The positive clones from the monoclonal ELISA were cultured at 37 °C and 200 rpm for 15 h. The cell pellets were collected and plasmid extraction was performed using QIAprep Spin Miniprep Kit (Qiagen, Germany). The purified plasmids were sent for sequencing (FIRST Base Laboratories Sdn Bhd, Malaysia). The sequencing results were then analysed by IMGT/V-QUEST bioinformatics tool available at IMGT®, the International ImMunoGeneTics information system® 62,63.

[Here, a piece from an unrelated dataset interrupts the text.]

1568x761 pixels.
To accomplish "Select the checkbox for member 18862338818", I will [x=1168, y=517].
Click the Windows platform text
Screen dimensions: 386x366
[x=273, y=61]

Cloning of antibody genes into expression vector, antibody expression and purification

The A4scFv, C8scFv and G12scFv DNA were amplified from their respective pLABEL vectors and cloned into E. coli expression vector pRSET-BH6 at restriction sites NcoI and NotI (NEB, MA, USA). The resulting vectors were named pRSET-BH6 A4scFv, pRSET-BH6 C8scFv and pRSET-BH6 G12scFv. Expression of A4, C8 and G12 was performed with SHuffle® T7 with pRARE3 for in vivo biotinylation. The expression condition for biotinylated A4, C8 and G12 was optimized to 24 °C, 140 rpm for 20 h with IPTG induction at OD600nm 0.8 at a final concentration of 0.8 mM and 50 μM d-biotin. The inclusion bodies of biotinylated A4, C8 and G12 were solubilized using 8 M urea buffer, pH 8 (8 M Urea, 0.1 M NaH2PO4, 0.01 M Tris). The urea crude fractions were subjected to protein purification using Ni-NTA Agarose gravity column (Qiagen, Germany) at denaturing conditions. Initially, the column was equilibrated with 8 M urea buffer at pH 8 followed by sample loading. Then, the column was subjected to washing with 10 mL of 8 M urea buffer (pH 8). Step elutions were performed by 8 M urea buffer at pH 6.3, 5.9 and lastly 4.5, 2 mL elution fractions were collected stepwise. The protein fractions were analysed on SDS-PAGE. The last 5 fractions from A4, C8 and G12 were combined and subjected to buffer exchange using Amicon® Ultra 0.5 mL Centrifugal Filters (Merck, Darmstadt, Germany). The antibody fragments were dissolved in 1X PBS buffer (pH 7.4). Western blotting was then performed using streptavidin-HRP (1:5000) (Thermo Scientific, MA, USA) to detect and confirm the respective antibody fragments.

Antigen binding ELISA

The purified rMERS-NP (fused with His6-tag only) fractions, purified rGFP (fused with His6-tag only) fractions and purified antibody fragments were quantified (detailed in Supplementary Method 10). A serial dilution of purified rMERS-NP(His6) (μg: 1, 5, 10, 25, 50, 150) was coated onto microwells in PBS buffer with a total volume of 100 μL at 4 °C overnight. All interval washes were performed 3 times with PBS-T. The antigen-coated wells were blocked with 2% PTM blocking buffer for 1 h at RT, 600 rpm. The respective antibody fragments (A4, C8 and G12) were resuspended in PBS buffer, with each 100 μL aliquots representing 10 μg. Post-blocking, the wells were washed and each well was added with 100 μL of antibody fragments (10 μg). Additionally, 3 empty wells were also added 100 μL of antibody fragments as negative control wells. To check the cross-reactivity of antibodies towards His6-tagged proteins, 3 wells were coated 10 μg of rGFP(His6) and subsequently allowed to incubate with 100 μL of antibody fragments (10 μg). The antigen-antibody binding took place at 600 rpm, 37 °C for 2 h. Then, 100 μL of streptavidin-HRP (diluted at 1:5000 in PTM blocking buffer) was added into each well and incubated for 1 h at RT, 600 rpm to detect antigen-antibody binding. Lastly, 100 μL of ABTS developing solution was added after washing. The absorbance was measured at OD405nm within 1 h.